Александр Солженицын жил в ссылке в отдаленном уголке Казахстана. В феврале 1945 года он был на фронте (служил в артиллерийской части в Восточной Пруссии), где был арестован из-за пренебрежительных высказываний о Сталине в личной переписке и обвинен в «антисоветской пропаганде» и «создании контрреволюционной организации». После восьми лет трудовых лагерей, в марте 1953 года, его перевели на поселение в Казахстан, где он снял угол в простой мазанке. И ее хозяйка как раз послала его на городскую площадь, где находился радиорепродуктор. Женщина была слишком напугана, чтобы сказать ему о случившемся. «Солженицын увидел, как собравшаяся толпа, примерно 200 человек, слушает радиосообщение о том, что умер Сталин, — писал его биограф Майкл Скаммелл. — Старики обнажили головы и были явно убиты горем. Прочие выглядели опечаленными, и лишь несколько молодых людей, казалось, отнеслись к услышанному безразлично… Женщины и девочки открыто рыдали на улицах, вытирая глаза платочками». Солженицын сумел скрыть свою радость, придав лицу подобающее траурное выражение. «Он вернулся и провел остаток дня, сочиняя стихотворение „Пятое марта“» [268].

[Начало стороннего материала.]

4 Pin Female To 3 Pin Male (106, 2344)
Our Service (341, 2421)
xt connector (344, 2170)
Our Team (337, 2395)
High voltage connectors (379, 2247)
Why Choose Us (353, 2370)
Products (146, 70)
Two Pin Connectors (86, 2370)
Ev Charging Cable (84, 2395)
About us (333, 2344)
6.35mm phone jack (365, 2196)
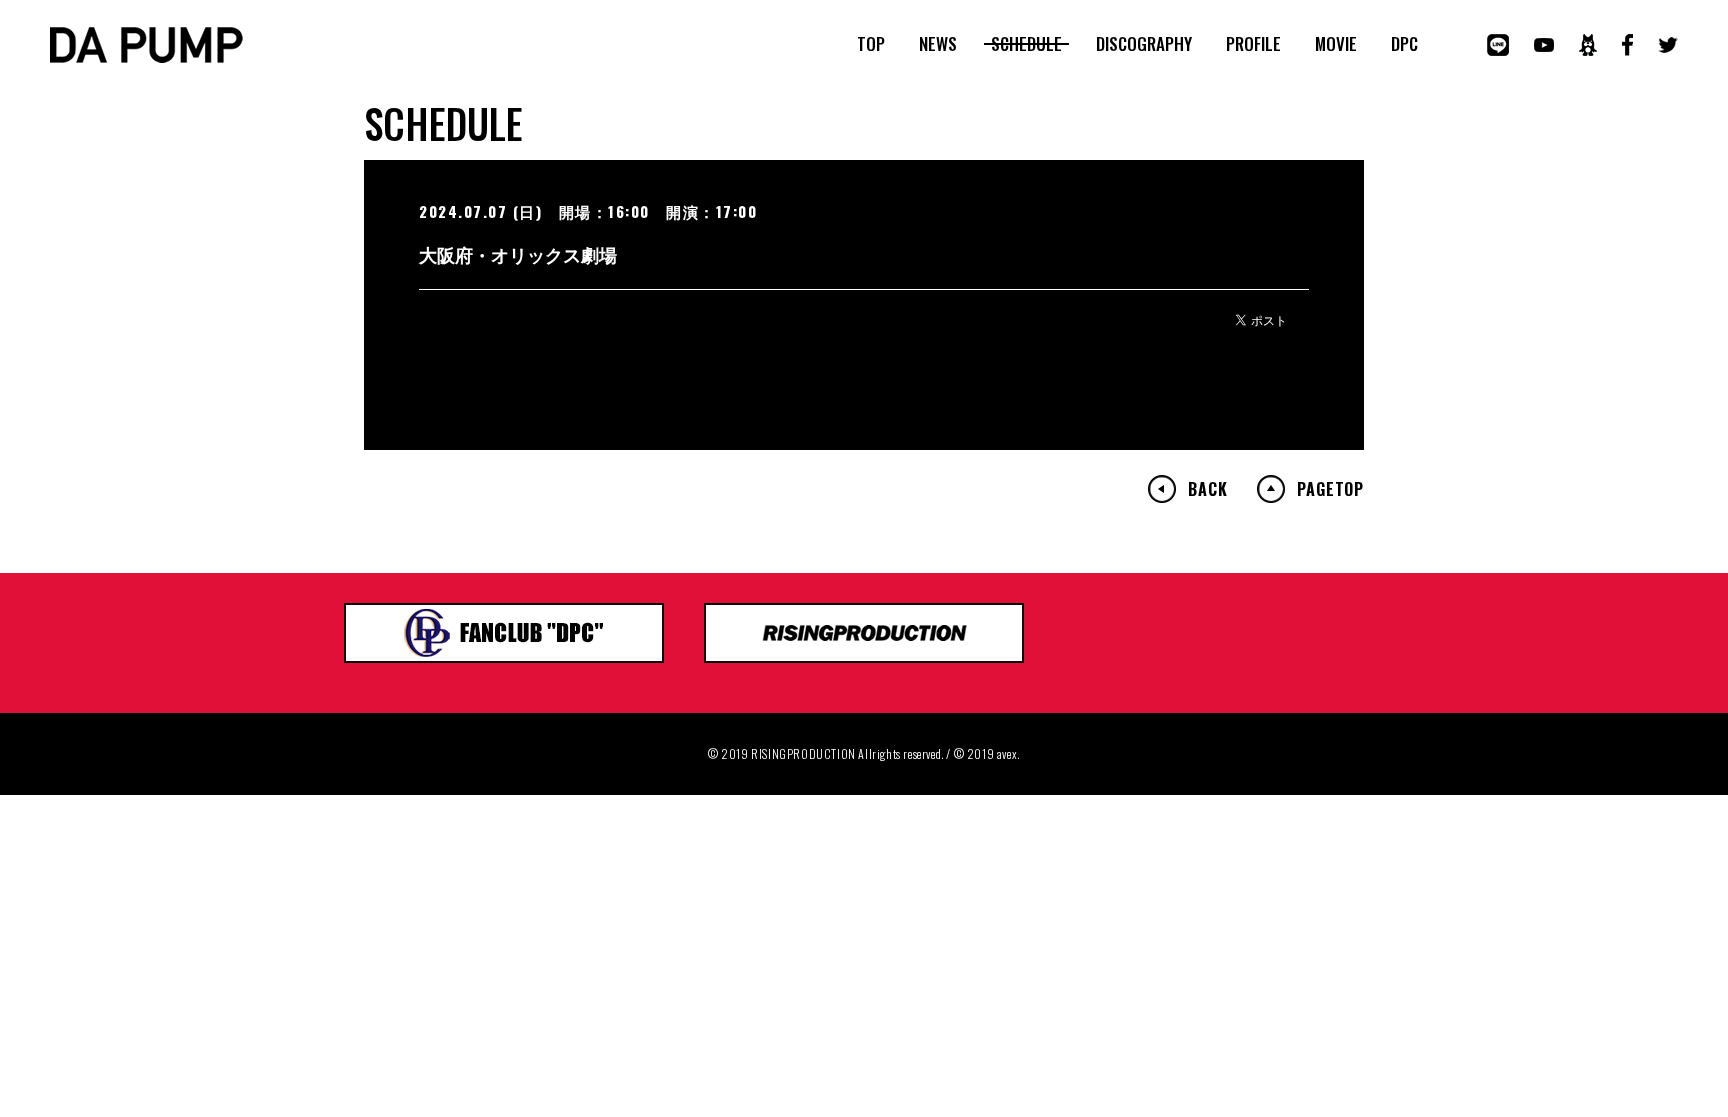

Еще одна жертва ГУЛАГа, Евгения Гинзбург, тоже находилась в ссылке — на далекой Колыме, а до этого восемнадцать лет провела в разных трудовых лагерях. Позднее в своей книге воспоминаний «Крутой маршрут» она писала о том воздействии, которое смерть Сталина оказала на «колымских начальников… Эти люди не могли смириться с вульгарной мыслью о том, что Гений, Вождь, Отец, Творец, Вдохновитель, Организатор, Лучший друг, Корифей и прочая и прочая подвержен тем же каменным законам биологии, что и любой заключенный или спецвыселенец… Наконец, все они привыкли к тому, что люди высокого положения могут умирать только по личному указанию товарища Сталина». Среди заключенных в те дни тоже было «немало сердечных приступов и нервных припадков… Десятилетиями лишенные надежд, мы валились с ног, пораженные первой вспыхнувшей зарницей. Привыкшие к рабству, мы почти теряли сознание от самого зарождения мысли о свободе» [269].